#### TASK:
Go to the line below that contains "1568x428 pixels.". From there to the end of the records, reproduce each line exactly, except the pictures.

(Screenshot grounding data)
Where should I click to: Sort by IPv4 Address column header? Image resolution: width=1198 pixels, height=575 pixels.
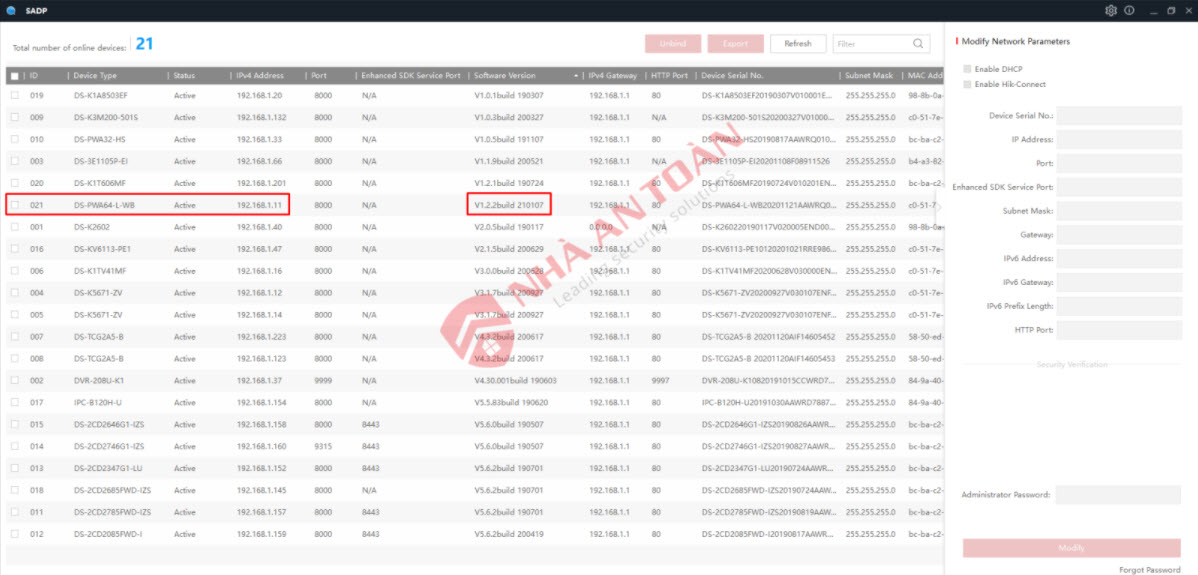tap(260, 76)
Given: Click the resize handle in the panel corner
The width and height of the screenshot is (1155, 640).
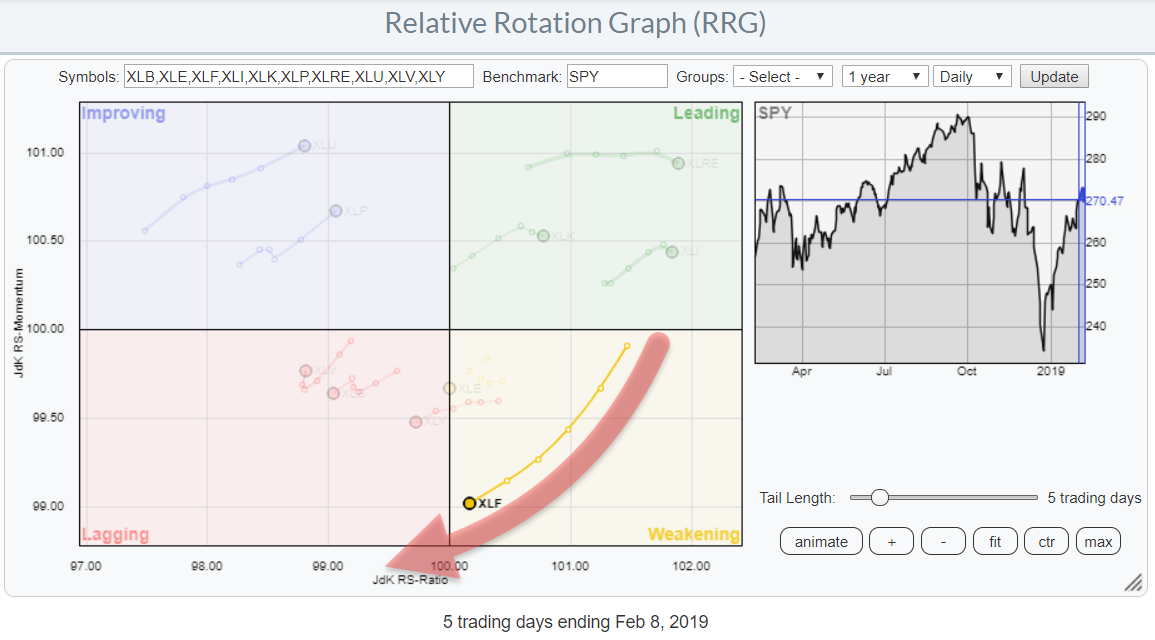Looking at the screenshot, I should (1133, 582).
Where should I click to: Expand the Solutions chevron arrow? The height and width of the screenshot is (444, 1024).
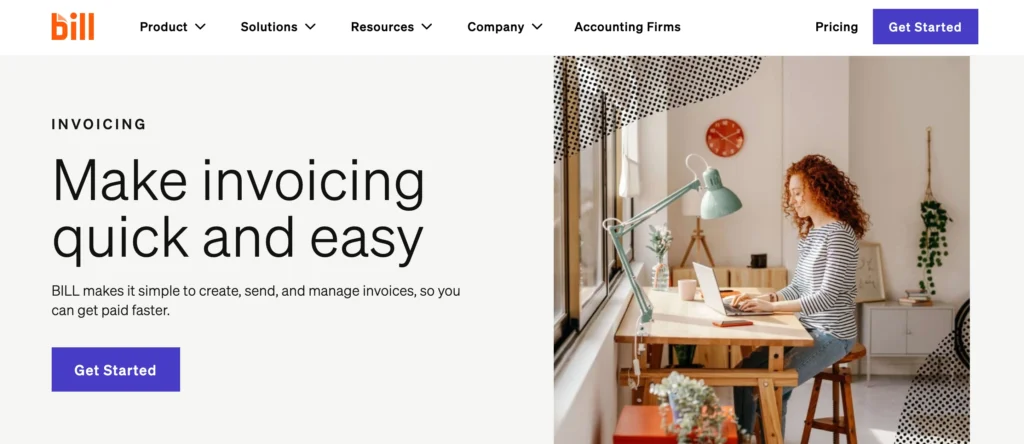click(311, 27)
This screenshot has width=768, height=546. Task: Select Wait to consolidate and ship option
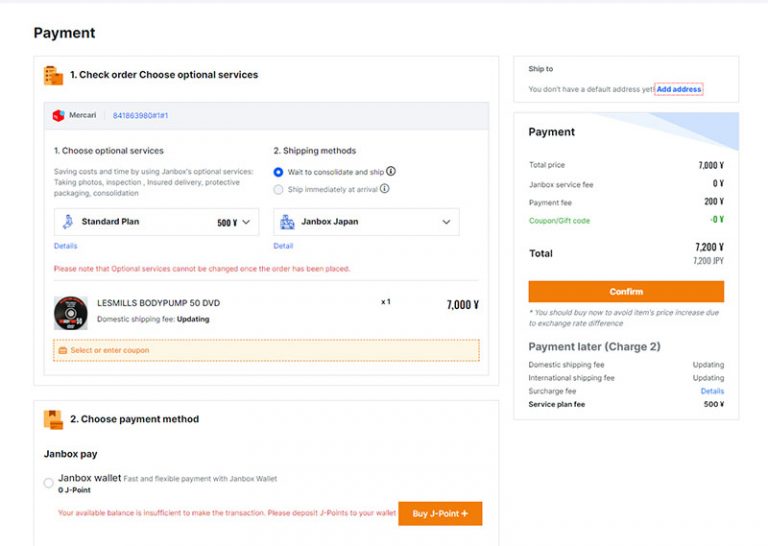coord(279,172)
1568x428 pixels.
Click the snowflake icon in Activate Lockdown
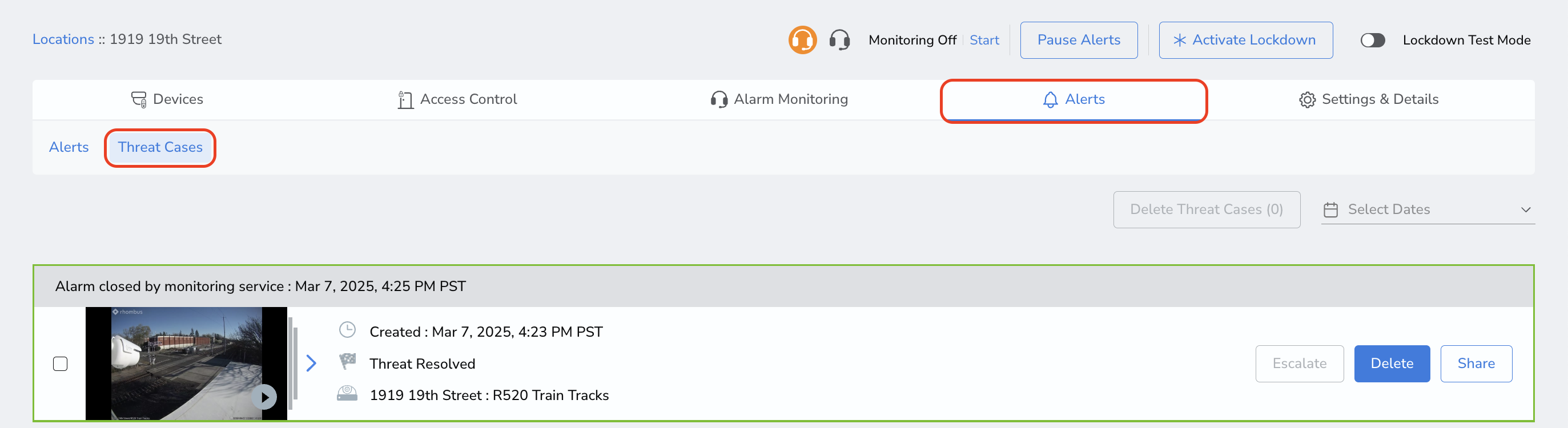click(1179, 40)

#### ANSWER FOR THIS EXERCISE:
1568x428 pixels.
Click the snowflake icon in Activate Lockdown
click(1179, 40)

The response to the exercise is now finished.